Boarding pass-a palooza, a suggestion of terrorism, and track records

Since the announcement of Christopher Soghoian’s fake Northwest Airlines boarding pass generator, someone talking with Soghoian via instant message says that Soghoian was visited by the FBI. Wired reports Rep. Ed Markey (D-MA) has called for Soghoian’s arrest. ABC News quotes a statement from Markey:

The Bush administration must immediately act to investigate, apprehend those responsible, shut down the website, and warn airlines and aviation security officials to be on the look-out for fraudsters or terrorists trying to use fake boarding passes in an attempt to cheat their way through security and onto a plane.

According to Boing Boing:

Calls and emails I made to the 24-year-old computer science student after learning of the reported FBI visit were not returned. An iChat transcript provided to BoingBoing shows Soghoian claimed the FBI was at his door between 345 and 350pm PST. He stopped responding to incoming IM messages at that time, and has not responded to other incoming messages since.

FBI special agent Wendy Osborne declined to confirm whether Soghoian had been visited or if an investigation was taking place, citing FBI policy, but said “We will confirm that he has not been arrested.”

Soghoian’s fake boarding pass generator has been taken offline.

Taking the site offline for exposing the weakness of pseudo-security reminds me of what happened between the ORBZ & George J. Strand, City Manager of Battle Creek, Michigan. Strand’s office’s shameful display deprived the net of a useful resource—ORBZ—which identified email servers that pass on email for anyone, no authentication required. These servers are known as “open relays” and spammers use them to hide there true location. When I get some more time, I’ll move the essays there to this blog for easier indexing.

And what to make of Markey’s linking this site to terrorism? As the site used to say, remember that the 9/11 hijackers didn’t need fake passes to get onboard. Yes, let’s all be on the lookout for the new phantom enemy: the “terrorists”. The US government is busy selling the public lies about how the US’s way of life is under threat from without and within. Both Democrats and Republicans do a horrible job of identifying terrorists (let alone owning up to how there’s no definition for the term that doesn’t also include what the US does). Just ask the Buffalo Six (also known as the Lackawanna Six), The Detroit Sleeper Cell, The Portland Seven Sleeper Cell, or ask about the other “terrorist” operations going on in mythical elaborate cave installations which Defense Secretary Donald Rumsfeld said “there’s not one of those, there are many of those” when he was on NBC’s “Meet the Press”. Rumsfeld was building on the propaganda spread initially by the London Times on November 27th, 2001. Following the publication of that diagram, the US bombed the mountains of Tora Bora and found no underground bunker system, no secret fortresses, nothing that even comes close to the installation Rumsfeld said were numerous.
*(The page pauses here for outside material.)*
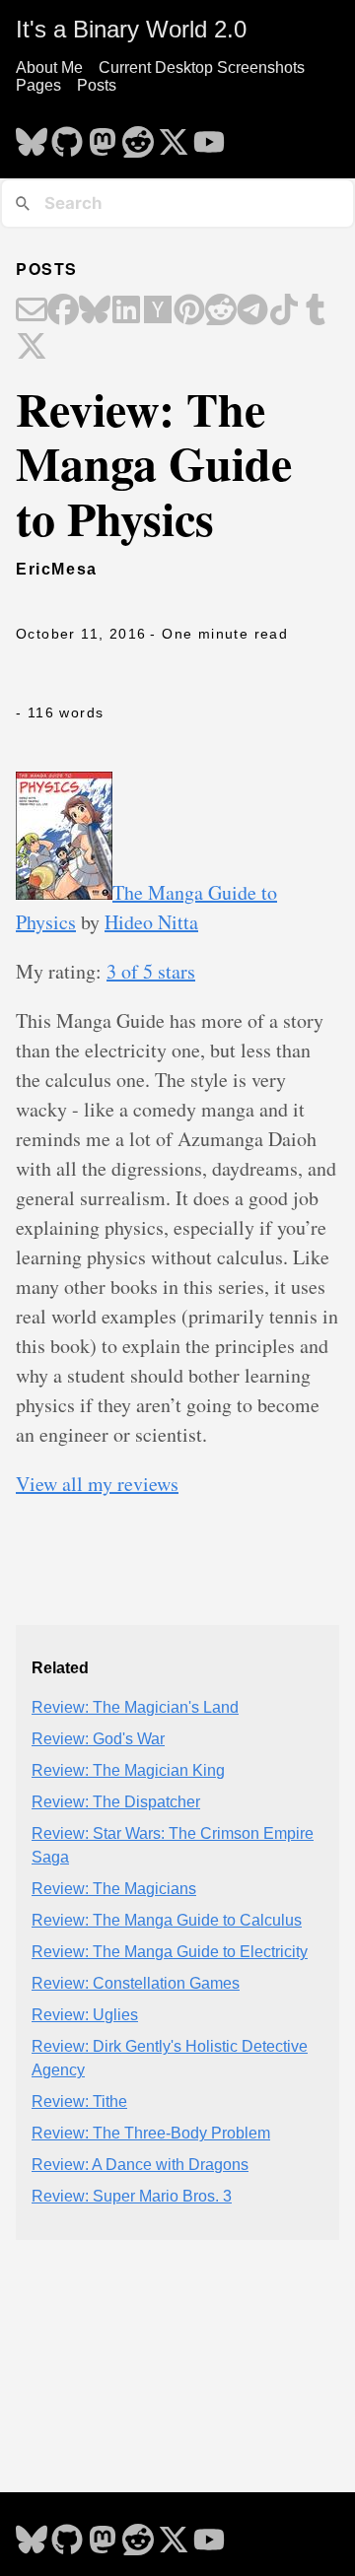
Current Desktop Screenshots (202, 67)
If you need a refresher on how successful selling fear is, watch “The Power of Nightmares” (DVD, smaller files); the summary of these events and related discussion starts around 20 minutes into chapter 3. If you watch the series from the beginning, you’ll come to better understand the origins of the ideology behind the modern-day pursuit of “terrorist sleeper cells”, you’ll hear a lucid challenge to the existence of Al Queda as a group one can join—Al Queda didn’t exist before September 11, 2001 and wasn’t mentioned by Osama bin Laden until after the plane crashes. My main objection to this series is that it promised to discuss who benefits from motivating by fear but it leaves out some important actors in that regard. I think another chapter could go on to discuss weapons manufacturers and intermediary corporations that ostensibly arrange food, armor, lodgings, and the like for soldiers.